The youngsters, all eighth graders at Potomac School in McClean, were outside the White House last week to protest a plan by the National Park Service to close Turkey Run Farm, a working replica of a Colonial farm set of 120 acres near the CIA in McLean.
"It's just not fair," said eighth grader Ann Luskey, one of the protestors. "(Turkey Run Farm) . . . is not just some history you read in a book. It's something you participate in . . . it makes history come alive."
Earlier this month, the National Park Service proposed a $3.3 million budget cut for the programs in the Washington area. The cuts would mean the closing of Turkey Run Farm, which has an annual budget of $159,000. m
For area students, that meant the end to excursions, such as the three-day trip Potomac students had planned for May. Last year, more than 39,000 people visited Turkey Run. Already this year, farm officials had schedled weekend camping trips for more than 1,3000 Washington-area students.
Soon after proposed budget cuts were announced, park service officials received thousands of lettters and phone calls protesting the cuts, which also included plans to elimiate the lightship "Chesapeake," some programs at Glen Echo Park, tours at Great Falls Park and nighttime barge trips along the C & O Canal.
Last week, park planners said the plan to eliminate the programs was being reviewed, a standard procedure when cutbacks are proposed, and no final decision had been reached.
"They (the budget cuts) were always proposals and Turkey Run Farm is only one of nearly 200 items that will be reviewed," park service spokeswoman Sandra Alley said. No date for a final decision has been set, but Turkey Run officials have been told to prepare to close this weekend.
If park service officials go ahead with their decision to close Turkey Run, teachers and residents familiar with the farm program say an unusual and popular opportunity to go beyond the textbook will be lost.
Since the camping program began more than four years ago, over 1,000 students have spent three days in spring living the life of poor Colonial farmers. The youngesters dress in period garb, camp in linen tents, cook over open fires and draw water from wooden bells. No semblance of the 20th century is allowed; even toothbrushes are fashoned out of birch twigs found at the farm.

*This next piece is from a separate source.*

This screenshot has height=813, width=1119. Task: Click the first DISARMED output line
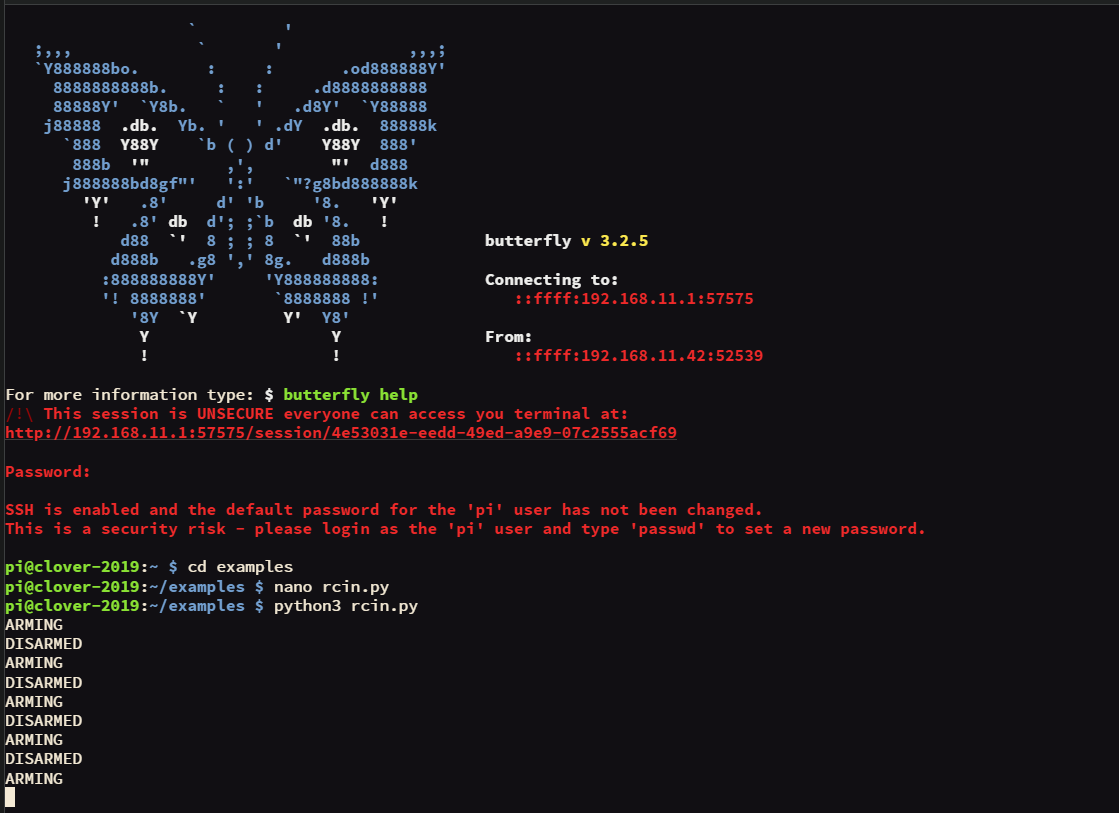point(44,644)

Although there are other "living experiments" in the area, Turkey Run is the only one that recreates life on a small, and poor, farm in Colonial times. Oxon Hill Farm in Prince George's County has a small overnight program that shows 19th century farm life, and National Colonial Farm in Prince George's, which has no camping program, depicts upper-crust Colonial life.
"(The Turkey Run program) gives the kids a sense of comparison to the usual Ben Franklin aristocratic Colonial type they so frequently hear about . . . After only a few hours they quickly acquire an appreciation of the no-frills life -- what the hardships were of being a simple farmer," said Abigail Wiebenson, assistant head of the lower school Georgetown Day in Washington.
Wiebenson has been taking her students to Turkey Run for three year. "The first year we were rained out by a torndo. The second year there were gales. But we still keep going back . . . You can't imagine what a wonderful experience it is."
Diane Onks, a fifth grade teacher at Orange Hunt Elementary in Farifax County, said parents have donated more than $1,000 toward a trip for 62 students in June.
"We have put hundreds and hundreds of hours toward this," said Onks. "The park service sold us on the idea and now they're saying we can't go . . .
"It's ironic. Here we have been teaching the kids about American history and democracy -- how everyone counts. And this happens."